I pulled up out in front of the Hotel of the demigods and crawled out of my stuffy VW into the already sweltering heat of a humid August morning and started to unload my milk crate when the valet parking people came literally running to my car.  "Could I please park it around back in the employee parking lot?"  Aesthetic conflict.

I brought my meager gear in through the kitchen and met the food and beverage director.  My Greer and my editor would be late.  Would I care to have coffee in the lobby?  Yes.  I had a decent cup of coffee and a petit pain au chocolat (served on bone china with a superfluous doily) and pretended to be interested in the proffered Wall Street Journal.  When my party finally arrived the Hotel discreetly presented me with a bill for my repast.  $16 in 1983 for a cup of Columbia's finest and a smallish chocolate crescent roll.  There went most of my allocated food budget for the entire day....

Tortilla Soup at The Mansion on Turtle Creek.

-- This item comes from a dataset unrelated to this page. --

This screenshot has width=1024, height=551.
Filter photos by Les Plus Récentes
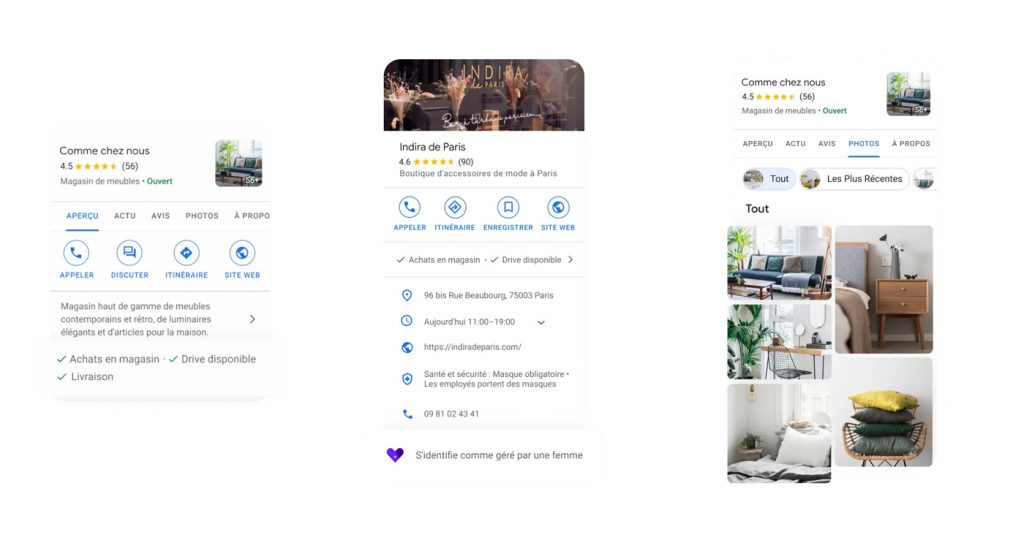pos(853,179)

The challenges were constant.  Imagine shooting ISO 25 film and trying to keep everything in focus while also doing an exposure for the interior with two underpowered flashes while also trying to keep the sunlight on the plants outside the window from burning out.  All with a camera with a max sync speed of 1/60th.  Somehow I pulled it off but at the time I had no real way of knowing if I'd been successful or not.  I would have to wait until I drove back to Austin, dropped my Kodachrome at the lab and waited while it made a round trip to a Kodak lab in some other state.  I know I lit the table from the the "11 o'clock" position while I stood at the six o'clock position because I can see the vague shadows from the condiment bowls.  I can see a second shadow from my offset fill light.  

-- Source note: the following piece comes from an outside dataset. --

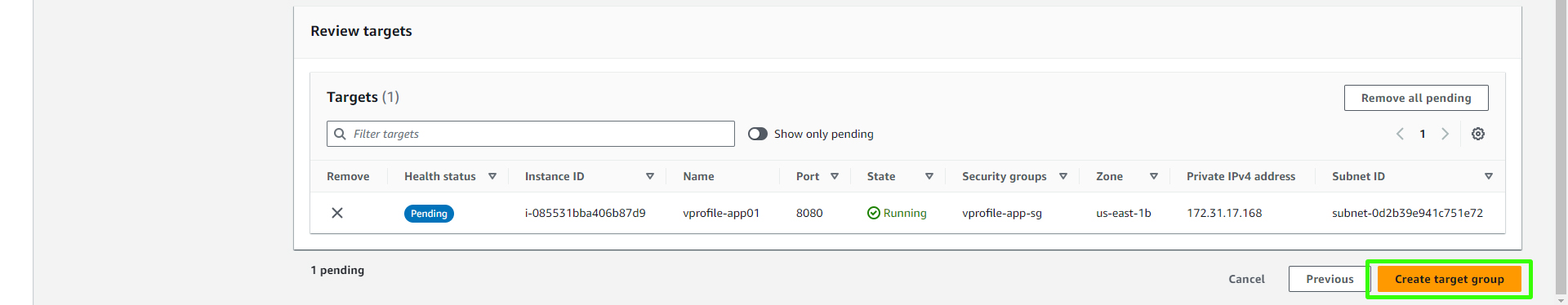Sort by Zone column arrow
This screenshot has width=1568, height=305.
tap(1154, 176)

I lived with the constant fear, back then, that nothing would come out when the film came back from the lab.  Or, that my meager bracket of exposures would have been misguided.

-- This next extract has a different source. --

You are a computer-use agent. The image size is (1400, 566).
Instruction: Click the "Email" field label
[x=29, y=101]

Later in the day we headed to the Loew's Anatole Hotel where we photographed the Mexican pizza and carmel ice creams that would be the cover shot.  I used my two Novatron heads into shoot through umbrellas for the food but it was even obvious to me that I'd have to light up the back wall to keep the rear of the room from plunging into darkness so the Vivitar 283 was pressed into service.  Not to sound like we walked uphill for miles in the snow to school but....we didn't have very good batteries back then.  No NiMh.  We had Ni-Cads and they were good for about 35 to 45 full power flashes in a 283.  So we used up a bunch of juice getting everything right.  We were going strictly by the meter so I fudged a lot on both sides of the indicated ambient and flash exposures.  Again, I would have no idea of what would finally turn out until days later...

When we wrapped our last restaurant in Dallas I loaded up the VW and headed, at rush hour, back to Austin.  And promptly got stuck on one of Dallas' satanic freeways.  In 105 degree heat.  Surrounded by giant Suburbans, each radiating their own heat profiles in 360 degrees.  I was sooo toasty.  But my big concern was for the film.  Heat and twitchy slide film are not a good combination.  The next day we headed to Fonda San Miguel and we photographed in their atrium. The light was gorgous.  I helped it along (or screwed it up a bit) with some of my own light, more for show than anything else.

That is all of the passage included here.